Dreamworks' franchise built upon the silliest of premises has continually progressed, in cultural palette and themes, from its surprising 2008 inauguration. It has briefly fallen back on familiarity, as sequels tend to do. Yet there's always something next to surprise, tickle or move in a fresh manner.
After all the pixel-driven dragons, eco-fairies, robots and dinosaurs I won't mind never seeing again, this portly panda voiced so exuberantly by Jack Black will be missed.
Kung Fu Panda 3 is a well-constructed, occasionally too hectic conclusion, building upon previous episodes as if there was always a narrative plan. (There seldom is, unless books came first.) No characters here contradict anything set up for them before, and new characters don't feel shoe-horned in.
Po has settled into his anointed role of Dragon Warrior, although demanding Master Shifu (Dustin Hoffman) believes he doesn't fully understand what that role means.
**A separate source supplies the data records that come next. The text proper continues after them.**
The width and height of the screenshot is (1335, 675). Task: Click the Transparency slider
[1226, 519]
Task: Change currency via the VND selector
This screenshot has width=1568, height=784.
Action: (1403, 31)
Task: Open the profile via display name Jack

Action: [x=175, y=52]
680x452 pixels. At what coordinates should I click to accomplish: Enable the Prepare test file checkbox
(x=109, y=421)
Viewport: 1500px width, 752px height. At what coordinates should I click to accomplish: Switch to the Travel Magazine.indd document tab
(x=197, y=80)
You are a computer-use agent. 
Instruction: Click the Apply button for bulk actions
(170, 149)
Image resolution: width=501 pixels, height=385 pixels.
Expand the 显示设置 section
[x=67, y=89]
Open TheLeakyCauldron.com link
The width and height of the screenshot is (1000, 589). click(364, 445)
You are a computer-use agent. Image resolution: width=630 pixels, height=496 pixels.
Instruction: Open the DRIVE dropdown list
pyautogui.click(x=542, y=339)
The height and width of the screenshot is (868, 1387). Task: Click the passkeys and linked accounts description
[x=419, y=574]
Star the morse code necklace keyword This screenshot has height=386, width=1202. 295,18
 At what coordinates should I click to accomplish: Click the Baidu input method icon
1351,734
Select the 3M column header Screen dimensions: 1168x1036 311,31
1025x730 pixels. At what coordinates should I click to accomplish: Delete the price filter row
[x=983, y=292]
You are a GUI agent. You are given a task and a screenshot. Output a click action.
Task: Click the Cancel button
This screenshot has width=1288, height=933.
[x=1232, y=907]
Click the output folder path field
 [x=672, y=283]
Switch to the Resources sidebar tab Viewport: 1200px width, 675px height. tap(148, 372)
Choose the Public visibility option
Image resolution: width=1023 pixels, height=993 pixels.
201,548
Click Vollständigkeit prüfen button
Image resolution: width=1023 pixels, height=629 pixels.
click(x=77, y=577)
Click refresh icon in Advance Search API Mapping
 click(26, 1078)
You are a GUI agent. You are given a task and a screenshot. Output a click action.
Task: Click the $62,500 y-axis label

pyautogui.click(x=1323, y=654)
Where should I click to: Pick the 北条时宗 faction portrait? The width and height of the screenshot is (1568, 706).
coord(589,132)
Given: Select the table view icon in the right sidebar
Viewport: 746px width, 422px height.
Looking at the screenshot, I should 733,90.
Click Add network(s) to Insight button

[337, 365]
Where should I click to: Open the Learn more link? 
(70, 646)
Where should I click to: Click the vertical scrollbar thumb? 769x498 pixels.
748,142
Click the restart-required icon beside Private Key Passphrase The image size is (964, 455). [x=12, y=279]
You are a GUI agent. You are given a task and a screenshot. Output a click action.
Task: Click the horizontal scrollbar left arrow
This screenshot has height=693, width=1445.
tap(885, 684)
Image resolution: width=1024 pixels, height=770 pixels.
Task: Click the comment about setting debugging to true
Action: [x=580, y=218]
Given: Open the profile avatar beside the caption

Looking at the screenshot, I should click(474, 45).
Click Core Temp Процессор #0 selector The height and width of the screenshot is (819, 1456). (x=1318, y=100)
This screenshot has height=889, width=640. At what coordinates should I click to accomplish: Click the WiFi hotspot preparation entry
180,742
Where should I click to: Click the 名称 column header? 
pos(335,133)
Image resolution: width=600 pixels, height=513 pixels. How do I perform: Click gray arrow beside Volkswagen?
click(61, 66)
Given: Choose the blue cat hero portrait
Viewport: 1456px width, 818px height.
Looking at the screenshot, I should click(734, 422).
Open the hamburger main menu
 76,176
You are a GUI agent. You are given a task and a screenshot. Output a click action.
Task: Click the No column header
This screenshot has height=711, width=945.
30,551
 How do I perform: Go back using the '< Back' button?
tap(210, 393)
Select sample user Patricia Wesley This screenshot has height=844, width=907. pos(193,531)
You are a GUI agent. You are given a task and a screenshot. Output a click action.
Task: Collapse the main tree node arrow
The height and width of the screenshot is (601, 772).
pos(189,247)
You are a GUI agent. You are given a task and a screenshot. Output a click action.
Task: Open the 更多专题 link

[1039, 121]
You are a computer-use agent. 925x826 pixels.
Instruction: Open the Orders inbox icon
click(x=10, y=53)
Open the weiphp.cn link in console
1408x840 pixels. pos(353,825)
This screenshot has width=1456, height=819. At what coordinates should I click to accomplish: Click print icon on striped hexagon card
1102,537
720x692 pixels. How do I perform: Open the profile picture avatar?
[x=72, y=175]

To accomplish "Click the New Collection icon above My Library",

Life is peaceful since Episode 2, so Po and his Furious Five warriors don't have much to do except be celebrated. Not for long.
In the Spirit Realm where the greatest masters reside, the rogue Gen. Kai (J.K. Simmons) is stealing each one's chi, their life essence. Kai plans to overrun the Mortal Realm with jade zombies of the dead masters at his command. Only Po's chi can stop him, if the panda harnesses it in time.
For many sequels that would be enough imagination. But Po's story has always had an outsider/orphan subtext that Kung Fu Panda 3 brings to full bloom. Po always treasured the goose Mr. Ping (James Hong) as his father, and believed himself to be the last panda. Both notions are shaken by the arrival of Li (Bryan Cranston), who looks, jiggles and eats dumplings like Po.
Their scene of first recognition as father and son — and Mr. Ping's reaction — is wonderful, igniting a paternal competition that evolves into something admirable. Yet, this isn't a simple matter. Something about Li — Cranston's line readings, perhaps — leaves a shadow of doubt about his claim from the outset. Ambiguity in a kid flick is a sign of respect, its resolution seconding.
Li also introduces a new canvas for the franchise's brilliant animation crew, continuing the franchise's unique medieval Asian look, depicted with martial arts movie flair, using split screens and whip pans. Li takes Po to his secret mountaintop village, where hundreds of pandas live carefree, including a flirty ribbon dancer Mei Mei (Kate Hudson) whose spotlight scene is a visual delight.
Mei Mei and the village's warm reception cause Po to consider giving up the Dragon Warrior life, eat more and roll down hills as pandas do. But who will protect the Valley of Peace from Kai?
At a brisk 90 minutes (counting end credits), Kung Fu Panda doesn't linger too long on any of these plot threads. By the time Kai and his jade army invade we're in tune with the characters and what everyone has on the line. The payoff runs a bit long, with perhaps one sentimental fake-out too many, although a long goodbye is earned.
A singular look, an exemplary vocal cast, and a narrative arc like a caress. That'll be the Kung Fu Panda franchise's legacy, the idea that shouldn't have worked but did, beautifully and with its own chi.